Even as the global community has taken steps toward limiting the destruction of the ozone layer, mankind, it seems, has new ways to cause environmental damage. "Our research has shown four gases that were not around in the atmosphere at all until the 1960s, which suggests they are man-made," said Laube. The sources of the newly-found gases are unknown, which means investigation is necessary, he said. "Possible sources include feedstock chemicals for insecticide production and solvents for cleaning electronic components," said Laube. "What's more, the three CFCs are being destroyed very slowly in the atmosphere — so even if emissions were to stop immediately, they will still be around for many decades to come,

The four new gases have been identified as CFC-112, CFC-112a, CFC-113a and HCFC-133a. CFC-113a has been listed as an "agrochemical intermediate for the manufacture of pyrethroids", a type of insecticide once widely used in agriculture. CFC-113a and HCFC-133a are intermediaries in the production of widely used refrigerants.

Researchers made the discovery by analyzing unpolluted air samples collected in Tasmania between 1978 and 2012. They based their findings on the extraction of deep firn snow, the perennial snow pack, in Greenland in 2008, using gas chromatography with mass spectrometric detection. Air extracted from this snow is a natural archive of the contents of the atmosphere up to 100 years ago, according to the BBC.

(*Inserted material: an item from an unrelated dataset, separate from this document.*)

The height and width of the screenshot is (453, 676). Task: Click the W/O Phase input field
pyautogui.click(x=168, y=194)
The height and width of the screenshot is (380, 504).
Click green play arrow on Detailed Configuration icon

Scientists from the British Antarctic Survey were the first to discover a huge hole in the ozone over Antarctica in 1985. Research found it was caused by CFC gases, invented in the 1920s for use in refrigerants and as aerosol propellants in products such as hairspray and deodorant. Rapid global action was taken to limit the substance, and in 1987, the Montreal Protocol went into effect.

According to NASA, the ozone hole over Antarctica was slightly smaller in 2013 than the average for recent decades, based on data from the Ozone Monitoring Instrument on NASA's Aura satellite and the Ozone Monitoring and Profiler Suite on the NASA-NOAA Suomi NPP satellite. The average size of the hole from September to October 2013 was 21 million square kilometers, or 8.1 million square miles. The average size since the mid-1990s was 22.5 million square kilometers, or 8.7 million square miles. The single-day maximum area reached 24 million square kilometers, or 9.3 million square miles, on Sept.16, 2013, an area about the size of North America.